9夢の話 第974夜 母
14日の午前0時に観た短い夢です。
郷里に向かう途中、各地の放射線量を計測しながら移動したので、片道五百キロを移動するのに二十時間以上掛った。運転するより、外で活動する時間が多いのだから、これは仕方が無い。
家に着くと、ちょうど夕方で、母が長椅子に座っていた。
「病院に行く筈だったから店の子に運転手を頼んだけど、なかなか来てくれない」
それなら別に問題ない。
「俺が連れてくよ」
「お前は帰ったばかりだし、休んでいればいいよ」
「なに、平気だよ。息子なんだし当たり前だ」
すると、母が支度を始めた。
俺は家の外に出て、車に向かおうとしたが、その前に家の周囲をひと回りした。
「ああ。ここは見たことのない家だ。それなら、俺は今、夢を観ているのか。あるいは、今、母が暮らしている家がここなのか」
母はこの家(夢)の中でも、病気をしていた。
しかし、どんな状態でも、親が傍にいてくれるだけで嬉しい。
「それなら、俺だってやすやすと死ぬわけにはいかんのだな。子どもたちが悲しむ」
母は死ぬ当日まで、自分の足でトイレに行っていた。
俺も必ずそうしよう。死ぬぎりぎりまで立っていよう、と思う。
ここで覚醒。
母が座っていた長椅子は、私が会社の経営者だった頃の応接セットだ。経営者時代は、よくその長椅子で寝た。

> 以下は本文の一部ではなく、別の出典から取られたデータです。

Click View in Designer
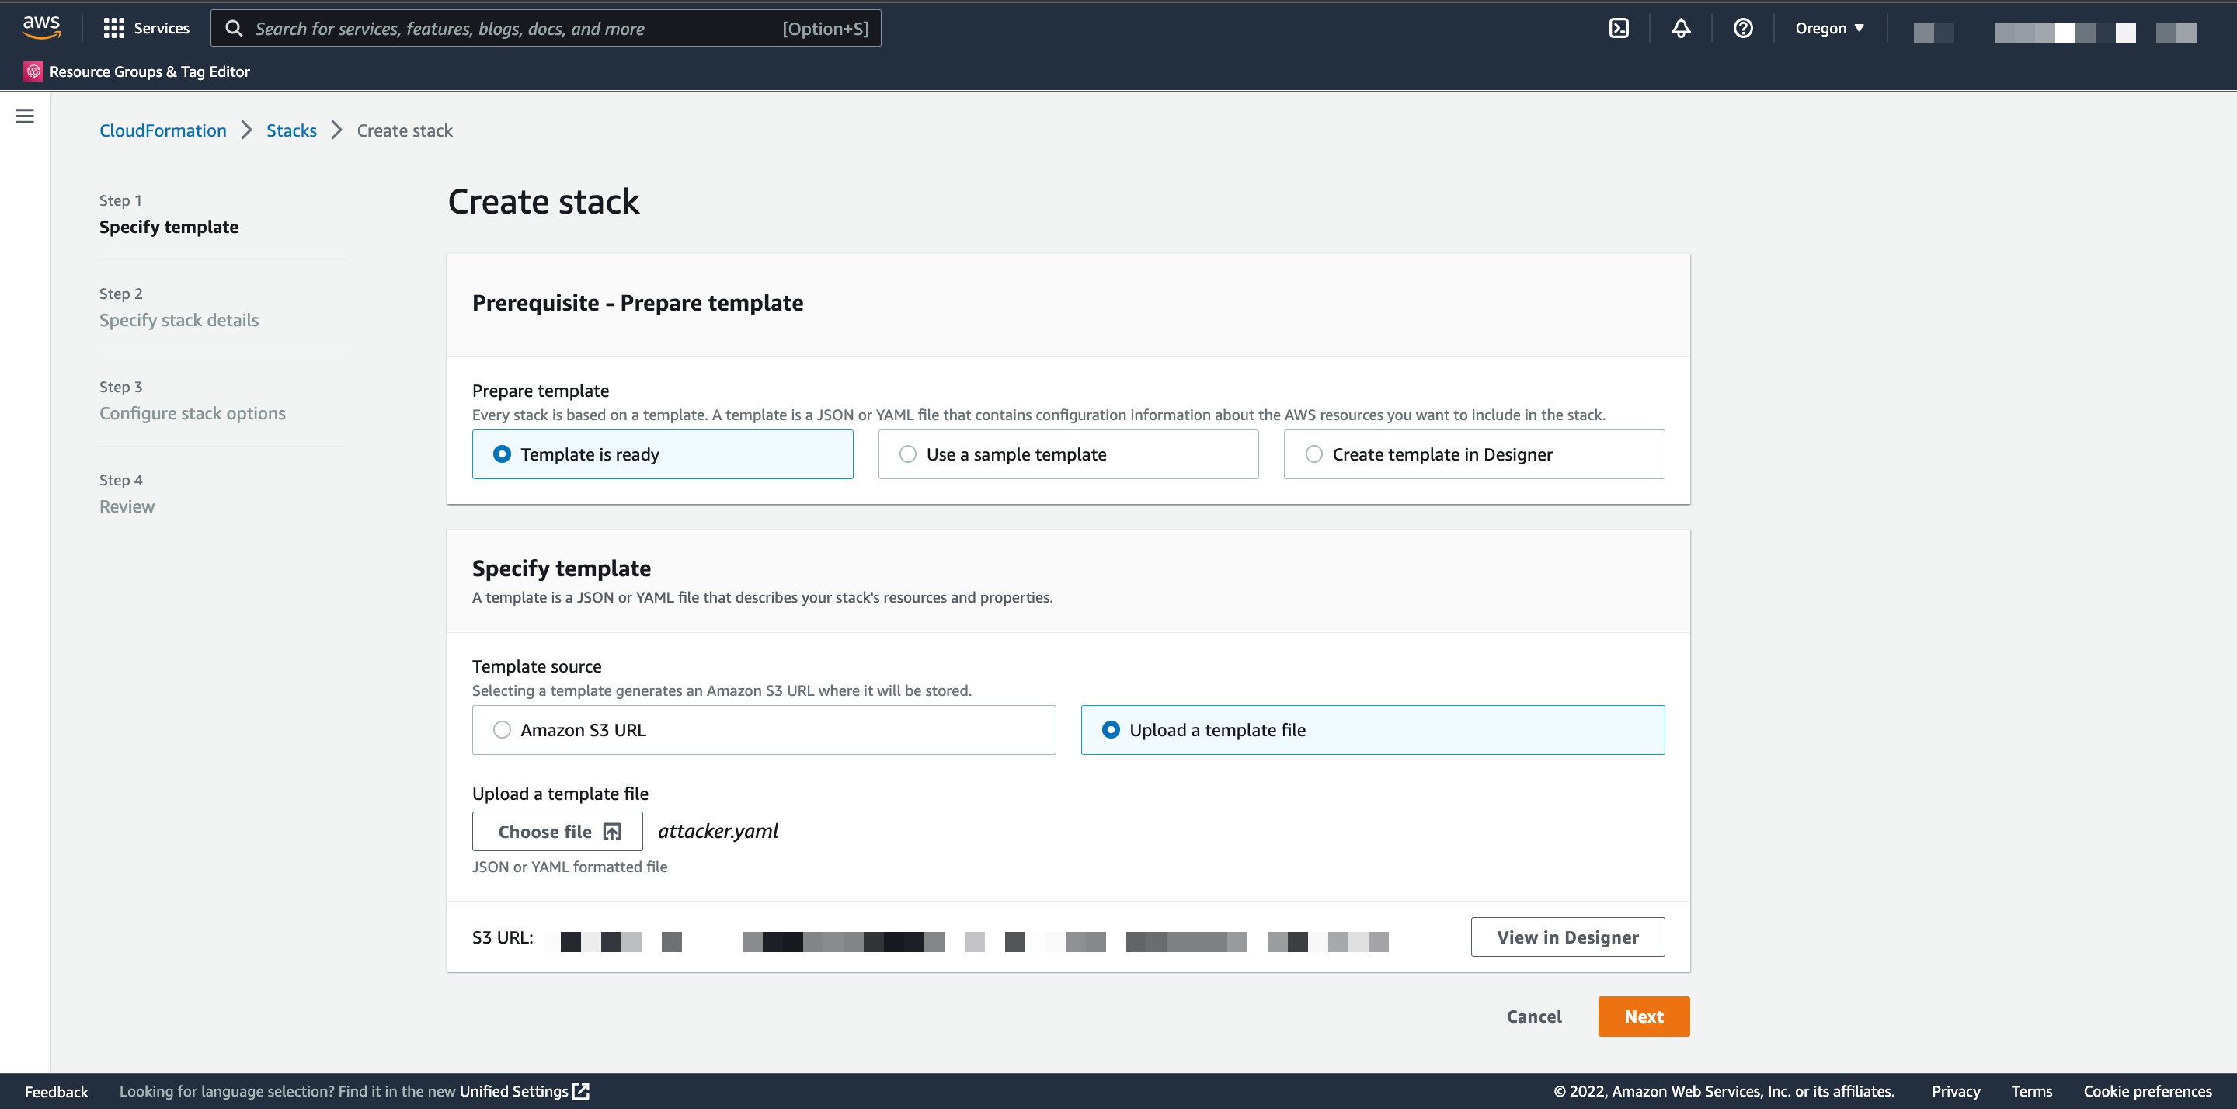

母も日中、疲れると、よくその長椅子に横になっていた。私と同じ寝方だ。
兄は母のものをどんどん親戚にあげているので、最近、「その応接セットは俺のだからね。。六十万以上したから、勝手に人にやるな」と注文した。
実際には、その長椅子が母との接点になったから、手放したくないということだ。
夢の中の母は、最期の日々と同じように、やはり弱っていたから、正直、かなりめげた。